| WORK INSTRUCTION |
Rewrite the excerpt on basic goodness and the body between "It’s like, why" and "basically good purpose.", inclusive, replacing "veins" with "freckles".

| DOCUMENT EXCERPT |
Segment Open
In Eat to Love, you note that because Buddhism tells us all beings possess basic goodness, that logically extends to our physical bodies. And, as you say, if our body is basically good, that means all of our body — scars, stretch marks, cellulite. I’d never thought about the concept of basic goodness being applied to the physical body.

It’s like, why isn’t our nose hair basically good? It serves a really important purpose. And we wax it sometimes — for some reason, we’re self-conscious about it. In Caroline Knapp’s book Appetites she talks about how when she was a young teen, her girlfriends were comparing what they would change about their bodies, and one of her friends commented about the veins on her nose. That was one of those “before and after moments.” After that, she could never look at her nose without seeing the veins. I would say that veins serve a basically good purpose. 

Part of what struck me the first eight million times I heard the words basic goodness was that it undercut all of those physical attributes that I had come to rely on for basic worth. Young women are socialized to value these things. We’re taught to care about how our bodies look from an early age. Taking the body image approach to basic goodness was sort of radical to me. You have a body, and therefore it is basically good.
Segment Closed
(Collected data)
Segment Open
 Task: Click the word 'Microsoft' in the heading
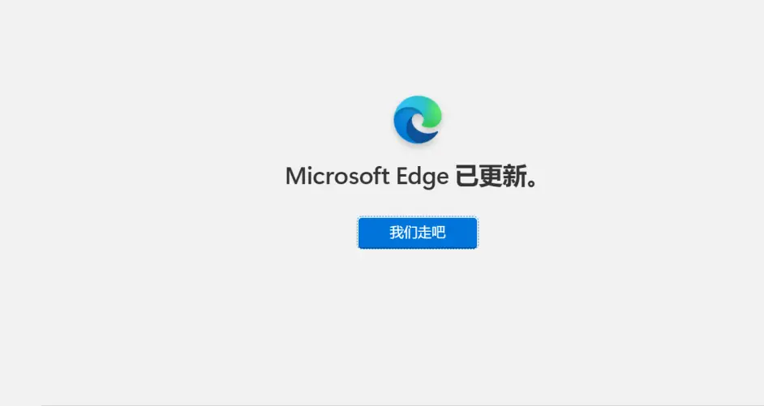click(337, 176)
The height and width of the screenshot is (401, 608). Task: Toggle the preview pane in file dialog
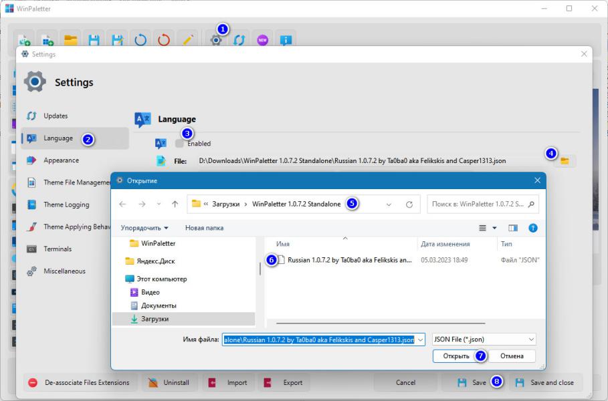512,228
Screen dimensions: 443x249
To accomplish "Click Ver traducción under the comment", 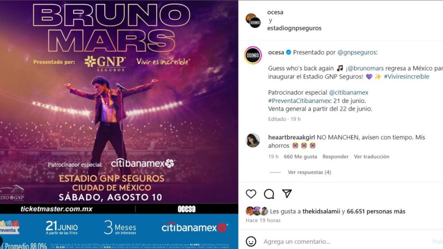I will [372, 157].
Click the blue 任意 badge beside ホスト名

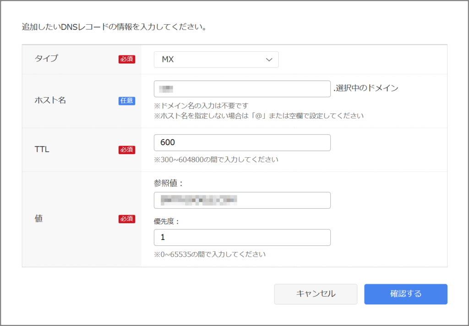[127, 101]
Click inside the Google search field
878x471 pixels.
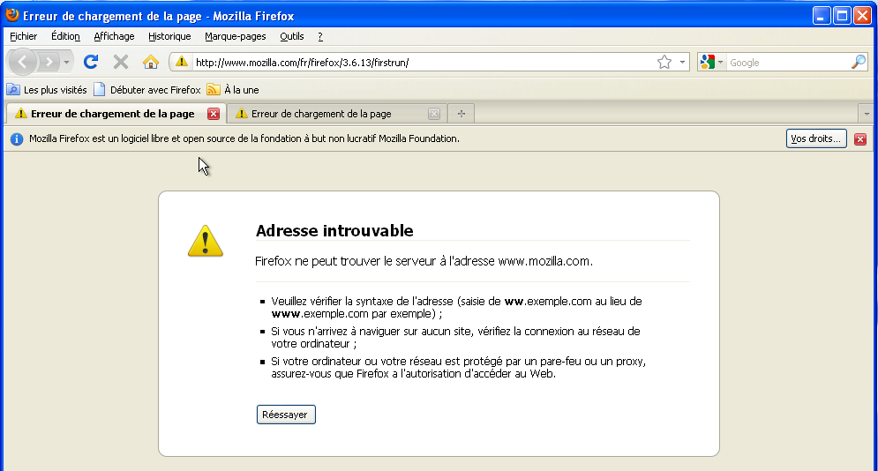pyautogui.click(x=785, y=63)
Segment Closed
| SOLVED EXERCISE |
It’s like, why isn’t our nose hair basically good? It serves a really important purpose. And we wax it sometimes — for some reason, we’re self-conscious about it. In Caroline Knapp’s book Appetites she talks about how when she was a young teen, her girlfriends were comparing what they would change about their bodies, and one of her friends commented about the freckles on her nose. That was one of those “before and after moments.” After that, she could never look at her nose without seeing the freckles. I would say that freckles serve a basically good purpose.